1. 구입한 팁들을 팁 랙에 꽂아 넣는다.
2. 해당 랙을 호일로 감싼다.
⑴ 증류수의 경우 병에 넣고, 병을 열어놓은 채로 호일로 감싼다.
3. 호일에 종이 테이프를 붙인다.
4. 고압 멸균기에 적당량의 물을 넣는다.
5. 고압 멸균기에 랙을 넣고 스위치를 켠다.
6. 멸균을 마치고 계기가 저압상태인 것을 확인한 뒤 증발기에 넣고 말린다.

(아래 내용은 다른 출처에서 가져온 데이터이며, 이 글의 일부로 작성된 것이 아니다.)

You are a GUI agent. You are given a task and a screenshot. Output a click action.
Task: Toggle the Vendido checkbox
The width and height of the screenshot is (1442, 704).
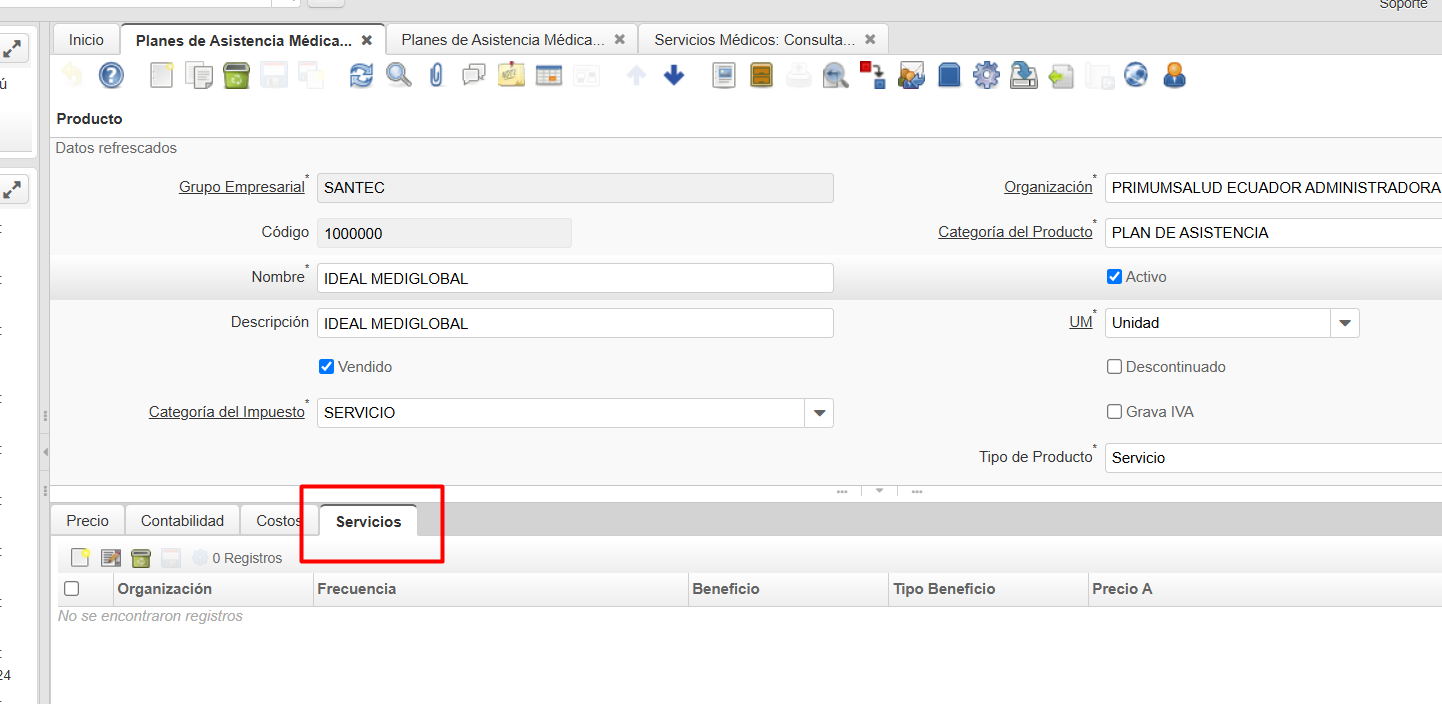(326, 367)
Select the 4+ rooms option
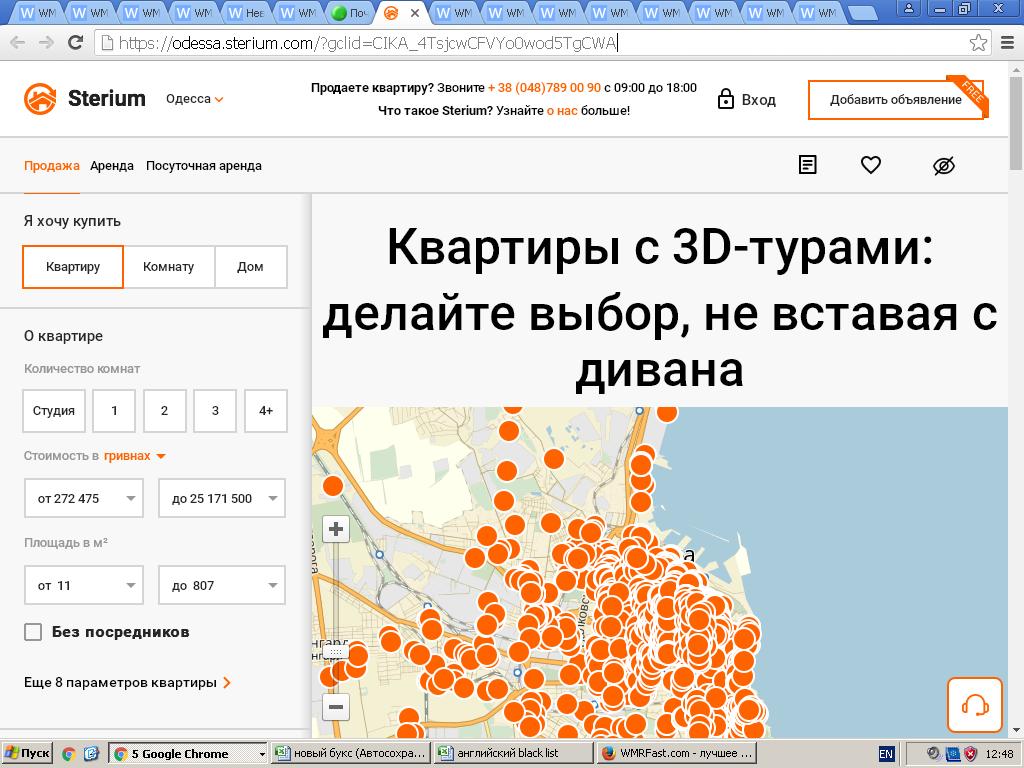Screen dimensions: 1024x768 tap(266, 411)
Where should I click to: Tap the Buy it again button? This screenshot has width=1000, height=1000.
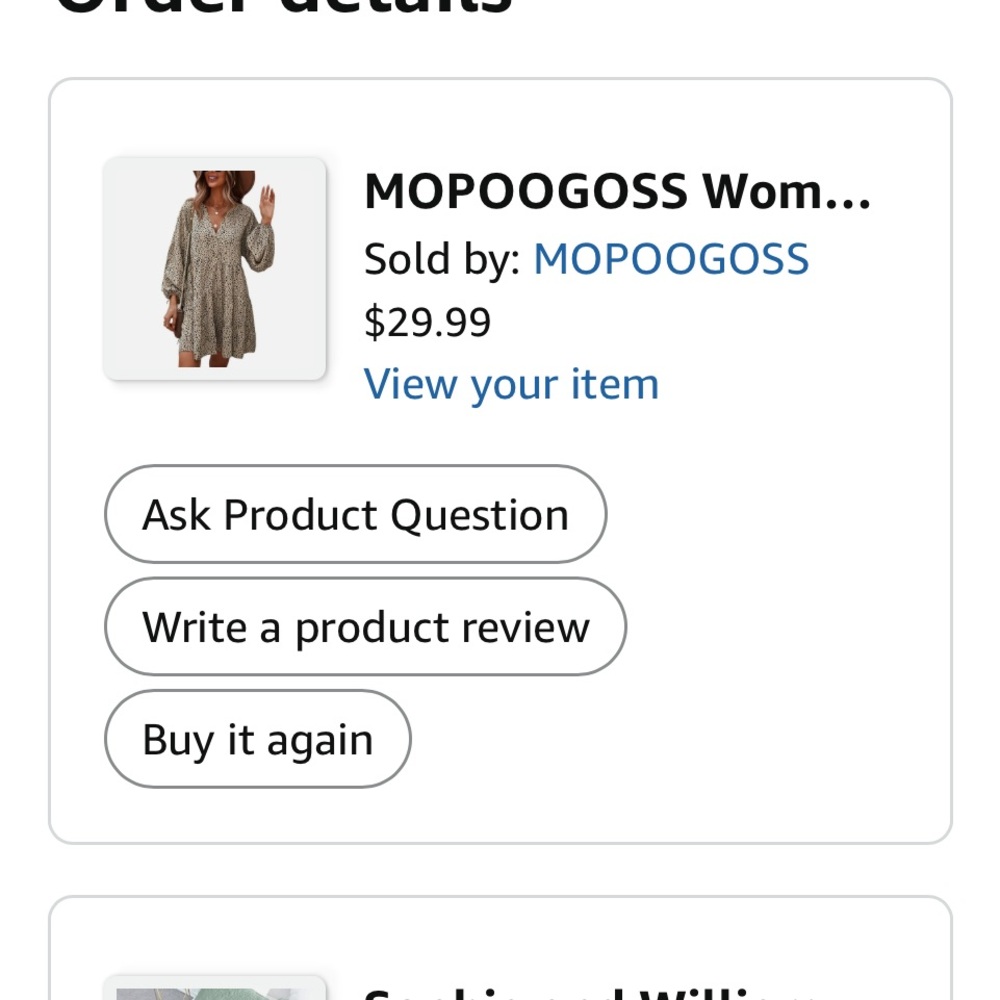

⑴ 멸균을 하면 종이 테이프의 색깔이 변해 있다.
7. 말려진 팁과 랙은 이제 실험상에서 이용할 수 있다.
Ⅳ. 디쉬별 미디어 정리
Surface Area (cm2) |
Seeding Density (× 106) |
Cells Confluency (× 106) | Trypsin-EDTA (mL) |
Grouth Media (mL) |
|
Flask | |||||
T-25 | 25 | 0.7 | 2.8 | 0.5 | 3-5 |
T-75 | 75 | 2.1 | 8.4 | 1-2 | 8-15 |
T-175 | 175 | 5.0 | 20.5 | 4-8 | 15-30 |
Dish | |||||
60 mm | 21 | 0.8 | 3.2 | 0.5 | 3 |
100 mm | 55 | 2.2 | 8.8 | 1-2 | 10 |
150 mm | 152 | 5.0 | 20.0 | 4 | 20 |
Plate | |||||
6-well | 9.6 | 0.3 | 2 | 2 | 2-5 |
12-well | 3.9 | 0.1 | 1 | 1 | 2-4 |
24-well | 1.9 | 0.05 | 0.5 | 0.5 | 0.5-1.5 |
48-well | 1.0 | 0.025 | 0.25 | 0.3 | 0.5-1.0 |
96-well | 0.3 | 0.01 | 0.1 | 0.1 | 0.025-0.34 |
(F-Bottom) |
Table. 3. 디쉬별 미디어 정리
나. 세포접종 및 배양 [목차]
Ⅰ. 배지 제작
배지는 세포의 유일한 영양공급원이다. 이와 같은 배지를 제작하는 방법을 살펴보자.
1. 배지의 성분
⑴ 기본 배지(media) : 부착형(DMEM low-glucose, DMEM high-glucose, α-MEM), 부유형(RPMI)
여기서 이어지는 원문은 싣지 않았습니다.